The meeting point of the stomach and esophagus, the so-called gastro-esophageal junction, is a region of the human body that is not well-suited to the modern lifestyle. Stress, alcohol, nicotine and severe obesity are often triggers for pathological changes to the mucosal membrane in this area, often resulting in esophageal cancer.
An international research team has now gained new insights into the development of the cells, their communication with each other, and their regulation at the junction of the esophagus and stomach. With the help of specially developed mini-organs, so-called organoids, and with techniques that make it possible to track and profile individual cells, they have been able to follow the development of the gastro-esophageal junction from embryonic to adult stage in detail using animal experiments.

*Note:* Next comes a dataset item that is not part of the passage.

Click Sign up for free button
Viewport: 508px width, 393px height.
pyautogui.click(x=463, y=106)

New Insights into the Development of the Gastrointestinal Tract
Their results reveal the complex communication at the cellular level and the specific pathways that these cells use to communicate. They provide new insights into the development of the gastro-esophageal junction and thus have significant implications for the understanding, prevention and treatment of gastrointestinal diseases. At the same time, they present new starting points for medical research and the development of new therapies.
Cindrilla Chumduri is responsible for this study, which has now been published in the journal Nature Communications. Until recently, the infection and cancer biologist was a research group leader at the Department of Microbiology at Julius-Maximilians-Universität Würzburg (JMU); she is now an associate professor at Aarhus University (Denmark). Other participants came from Charité — Universitätsmedizin and the Max Planck Institute for Infection Biology in Berlin.

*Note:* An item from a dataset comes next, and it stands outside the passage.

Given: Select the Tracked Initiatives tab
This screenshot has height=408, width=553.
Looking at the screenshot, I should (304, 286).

“This collaboration underlines the importance of different expertise to improve our understanding of the biology of the gastrointestinal tract,” says Chumduri. She herself has many years of experience in research with organoids. Among other things, she has used mini-organs she developed to study how cells in the cervix degenerate and turn cancerous — another region where different types of mucosal cells collide.
Where Different Epithelia Meet
“The squamous epithelia of the esophagus and the columnar epithelia of the stomach meet at the gastroesophageal junction,” explains Dr. Naveen Kumar Nirchal, one of the first authors of the study. The area is known as a “hotspot for the development of metaplasia” — the replacement of one type of cell by another.
Barrett’s esophagus, a precursor to esophageal cancer, often develops there, the number of cases of which has increased dramatically in the Western world over the past four decades. “Barrett’s esophagus is characterized by the replacement of the resident squamous epithelium of the esophagus by other cell types that are not normally found in this tissue,” says the scientist.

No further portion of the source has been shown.